| ▲ | energy123 7 hours ago | |||||||
Their definition of context excludes prescriptive specs/requirements files. They are only talking about a file that summarizes what exists in the codebase, which is information that's otherwise discoverable by the agent through CLI (ripgrep, etc), and it's been trained to do that as efficiently as possible. Also important to note that human-written context did help according to them, if only a little bit. Effectively what they're saying is that inputting an LLM generated summary of the codebase didn't help the agent. Which isn't that surprising. | ||||||||
| ▲ | MITSardine 5 hours ago | parent | next [-] | |||||||
I find it surprising. The piece of code I'm working on is about 10k LoC to define the basic structures and functionality and I found Claude Code would systematically spend significant time and tokens exploring it to add even basic functionality. Part of the issue is this deals with a problem domain LLMs don't seem to be very well trained on, so they have to take it all in, they don't seem to know what to look for in advance. I went through a couple of iterations of the CLAUDE.md file, first describing the problem domain and library intent (that helped target search better as it had keywords to go by; note a domain-trained human would know these in advance from the three words that comprise the library folder name) and finally adding a concise per-function doc of all the most frequently used bits.
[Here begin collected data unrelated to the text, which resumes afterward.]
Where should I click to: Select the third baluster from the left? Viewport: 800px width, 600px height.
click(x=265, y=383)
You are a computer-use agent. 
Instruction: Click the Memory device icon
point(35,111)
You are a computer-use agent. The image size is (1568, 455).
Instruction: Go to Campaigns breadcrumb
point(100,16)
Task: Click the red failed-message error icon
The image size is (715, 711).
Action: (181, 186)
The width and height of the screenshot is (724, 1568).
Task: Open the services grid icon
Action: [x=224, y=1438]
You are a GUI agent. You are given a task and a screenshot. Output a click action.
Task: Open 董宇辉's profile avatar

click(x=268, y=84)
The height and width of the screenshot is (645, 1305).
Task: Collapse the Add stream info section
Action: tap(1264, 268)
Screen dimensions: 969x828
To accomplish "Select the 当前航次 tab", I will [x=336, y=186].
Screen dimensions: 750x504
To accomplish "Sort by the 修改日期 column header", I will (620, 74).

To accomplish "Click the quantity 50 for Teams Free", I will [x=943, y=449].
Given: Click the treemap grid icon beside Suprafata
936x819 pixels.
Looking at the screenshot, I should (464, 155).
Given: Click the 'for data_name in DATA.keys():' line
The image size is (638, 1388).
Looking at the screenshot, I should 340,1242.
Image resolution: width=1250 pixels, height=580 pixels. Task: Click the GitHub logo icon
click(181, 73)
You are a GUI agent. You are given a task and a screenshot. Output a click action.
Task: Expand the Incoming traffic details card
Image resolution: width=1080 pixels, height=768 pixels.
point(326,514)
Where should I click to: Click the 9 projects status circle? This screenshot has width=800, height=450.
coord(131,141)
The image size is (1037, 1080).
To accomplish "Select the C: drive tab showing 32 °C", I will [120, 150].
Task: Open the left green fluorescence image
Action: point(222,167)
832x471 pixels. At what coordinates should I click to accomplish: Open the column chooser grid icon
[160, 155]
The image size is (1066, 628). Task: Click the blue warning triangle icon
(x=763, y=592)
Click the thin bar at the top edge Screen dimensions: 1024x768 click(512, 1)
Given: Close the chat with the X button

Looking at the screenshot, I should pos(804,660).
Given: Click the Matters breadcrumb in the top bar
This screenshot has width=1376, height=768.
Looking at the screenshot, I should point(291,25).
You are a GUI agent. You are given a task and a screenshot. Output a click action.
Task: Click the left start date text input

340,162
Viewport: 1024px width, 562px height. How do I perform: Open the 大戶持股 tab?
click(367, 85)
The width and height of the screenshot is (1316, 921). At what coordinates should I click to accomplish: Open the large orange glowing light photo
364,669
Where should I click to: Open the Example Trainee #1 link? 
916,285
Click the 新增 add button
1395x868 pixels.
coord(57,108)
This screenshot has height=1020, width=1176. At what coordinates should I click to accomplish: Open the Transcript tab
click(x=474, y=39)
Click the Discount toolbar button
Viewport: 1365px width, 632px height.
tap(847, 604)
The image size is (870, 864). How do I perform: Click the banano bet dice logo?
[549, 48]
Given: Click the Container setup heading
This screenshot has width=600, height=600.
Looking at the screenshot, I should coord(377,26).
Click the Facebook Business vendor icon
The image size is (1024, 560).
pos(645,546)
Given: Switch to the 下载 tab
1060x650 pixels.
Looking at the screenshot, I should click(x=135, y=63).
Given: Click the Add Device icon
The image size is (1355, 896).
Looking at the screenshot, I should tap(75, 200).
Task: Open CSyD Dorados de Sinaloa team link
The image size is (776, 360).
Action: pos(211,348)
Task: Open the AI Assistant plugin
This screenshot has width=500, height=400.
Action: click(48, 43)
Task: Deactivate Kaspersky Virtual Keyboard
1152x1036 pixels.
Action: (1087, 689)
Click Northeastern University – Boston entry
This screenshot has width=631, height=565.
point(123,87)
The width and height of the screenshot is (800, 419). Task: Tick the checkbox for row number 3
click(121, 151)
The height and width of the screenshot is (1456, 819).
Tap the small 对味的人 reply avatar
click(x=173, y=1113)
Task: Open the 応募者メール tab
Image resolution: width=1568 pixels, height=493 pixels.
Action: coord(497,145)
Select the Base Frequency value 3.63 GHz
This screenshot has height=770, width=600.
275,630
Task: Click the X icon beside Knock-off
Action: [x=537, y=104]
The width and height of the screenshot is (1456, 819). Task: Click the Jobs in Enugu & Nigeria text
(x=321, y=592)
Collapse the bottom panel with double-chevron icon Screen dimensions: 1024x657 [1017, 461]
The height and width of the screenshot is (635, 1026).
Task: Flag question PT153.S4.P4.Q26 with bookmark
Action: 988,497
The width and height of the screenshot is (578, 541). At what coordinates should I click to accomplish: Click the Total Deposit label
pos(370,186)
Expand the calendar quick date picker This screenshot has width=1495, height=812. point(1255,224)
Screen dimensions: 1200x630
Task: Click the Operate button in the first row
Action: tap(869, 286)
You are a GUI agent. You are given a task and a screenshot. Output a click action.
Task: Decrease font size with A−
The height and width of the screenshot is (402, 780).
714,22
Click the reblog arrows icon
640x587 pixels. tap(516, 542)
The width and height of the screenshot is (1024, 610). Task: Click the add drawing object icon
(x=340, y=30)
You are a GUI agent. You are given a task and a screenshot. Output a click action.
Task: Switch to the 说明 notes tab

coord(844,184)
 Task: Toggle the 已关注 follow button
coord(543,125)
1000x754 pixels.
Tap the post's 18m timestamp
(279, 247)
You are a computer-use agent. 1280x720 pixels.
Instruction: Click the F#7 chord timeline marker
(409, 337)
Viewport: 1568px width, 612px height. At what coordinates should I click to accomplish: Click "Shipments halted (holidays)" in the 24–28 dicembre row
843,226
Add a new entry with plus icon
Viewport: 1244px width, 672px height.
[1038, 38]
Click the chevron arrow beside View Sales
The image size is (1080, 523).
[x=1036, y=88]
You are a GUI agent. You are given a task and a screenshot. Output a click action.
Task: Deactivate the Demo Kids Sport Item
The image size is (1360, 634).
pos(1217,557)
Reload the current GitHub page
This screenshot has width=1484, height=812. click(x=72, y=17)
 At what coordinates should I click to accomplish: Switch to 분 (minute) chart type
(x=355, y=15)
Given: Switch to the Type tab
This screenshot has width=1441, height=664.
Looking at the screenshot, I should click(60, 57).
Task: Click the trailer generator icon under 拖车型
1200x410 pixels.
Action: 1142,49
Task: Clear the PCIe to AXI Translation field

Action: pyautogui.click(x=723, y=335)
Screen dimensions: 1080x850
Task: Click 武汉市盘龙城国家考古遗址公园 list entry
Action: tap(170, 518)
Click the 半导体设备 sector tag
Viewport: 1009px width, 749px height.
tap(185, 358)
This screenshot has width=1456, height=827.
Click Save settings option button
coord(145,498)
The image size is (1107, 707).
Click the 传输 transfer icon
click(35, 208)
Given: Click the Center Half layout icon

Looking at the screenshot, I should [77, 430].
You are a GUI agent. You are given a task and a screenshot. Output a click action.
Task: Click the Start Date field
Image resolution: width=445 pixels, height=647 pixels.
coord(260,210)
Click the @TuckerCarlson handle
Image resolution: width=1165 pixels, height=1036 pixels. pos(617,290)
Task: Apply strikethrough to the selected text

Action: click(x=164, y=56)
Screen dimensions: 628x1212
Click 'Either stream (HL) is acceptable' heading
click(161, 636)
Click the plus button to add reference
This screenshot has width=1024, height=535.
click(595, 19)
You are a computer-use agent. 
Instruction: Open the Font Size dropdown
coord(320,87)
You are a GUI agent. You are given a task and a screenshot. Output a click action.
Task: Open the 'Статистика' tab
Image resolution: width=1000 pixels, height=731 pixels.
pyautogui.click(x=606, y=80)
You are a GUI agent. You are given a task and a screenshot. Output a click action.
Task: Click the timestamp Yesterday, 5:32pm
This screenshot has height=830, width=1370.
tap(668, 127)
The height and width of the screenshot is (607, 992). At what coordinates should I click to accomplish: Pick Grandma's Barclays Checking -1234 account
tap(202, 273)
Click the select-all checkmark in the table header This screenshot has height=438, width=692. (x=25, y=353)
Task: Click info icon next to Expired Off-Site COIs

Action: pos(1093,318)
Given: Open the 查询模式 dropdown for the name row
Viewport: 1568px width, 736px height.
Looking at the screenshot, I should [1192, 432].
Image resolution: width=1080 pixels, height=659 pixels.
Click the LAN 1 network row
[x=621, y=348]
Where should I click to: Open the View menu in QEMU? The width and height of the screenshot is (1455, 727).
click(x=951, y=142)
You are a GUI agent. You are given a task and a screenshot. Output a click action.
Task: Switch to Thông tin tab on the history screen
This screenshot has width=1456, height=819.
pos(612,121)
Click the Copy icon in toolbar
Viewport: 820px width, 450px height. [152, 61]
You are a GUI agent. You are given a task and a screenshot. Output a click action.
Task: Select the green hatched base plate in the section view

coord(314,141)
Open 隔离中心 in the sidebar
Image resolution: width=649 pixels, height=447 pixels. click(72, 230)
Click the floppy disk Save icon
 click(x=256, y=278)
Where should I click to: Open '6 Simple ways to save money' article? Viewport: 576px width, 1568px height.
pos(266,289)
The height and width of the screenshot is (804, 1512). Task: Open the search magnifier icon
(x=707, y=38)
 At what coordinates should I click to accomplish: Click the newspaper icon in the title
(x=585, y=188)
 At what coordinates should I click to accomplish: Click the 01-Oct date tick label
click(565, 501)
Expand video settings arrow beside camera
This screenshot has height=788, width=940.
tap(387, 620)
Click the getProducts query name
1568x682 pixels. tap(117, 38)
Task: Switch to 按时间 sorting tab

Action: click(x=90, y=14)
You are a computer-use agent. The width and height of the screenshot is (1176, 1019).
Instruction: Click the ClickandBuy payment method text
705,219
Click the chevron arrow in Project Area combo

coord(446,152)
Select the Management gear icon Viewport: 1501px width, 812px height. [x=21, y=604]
I find I can launch CC on a simple task now, without it spending minutes reading the codebase before getting started. | ||||||||
| ||||||||
| ▲ | nielstron 7 hours ago | parent | prev [-] | |||||||
Hey, a paper author here :) I agree, if you know well about LLMs it shouldn't be too surprising that autogenerated context files are not helping - yet this is the default recommendation by major AI companies which we wanted to scrutinize. > Their definition of context excludes prescriptive specs/requirements files. Can you explain a bit what you mean here? If the context file specifies a desired behavior, we do check whether the LLM follows it, and this seems generally to work (Section 4.3). | ||||||||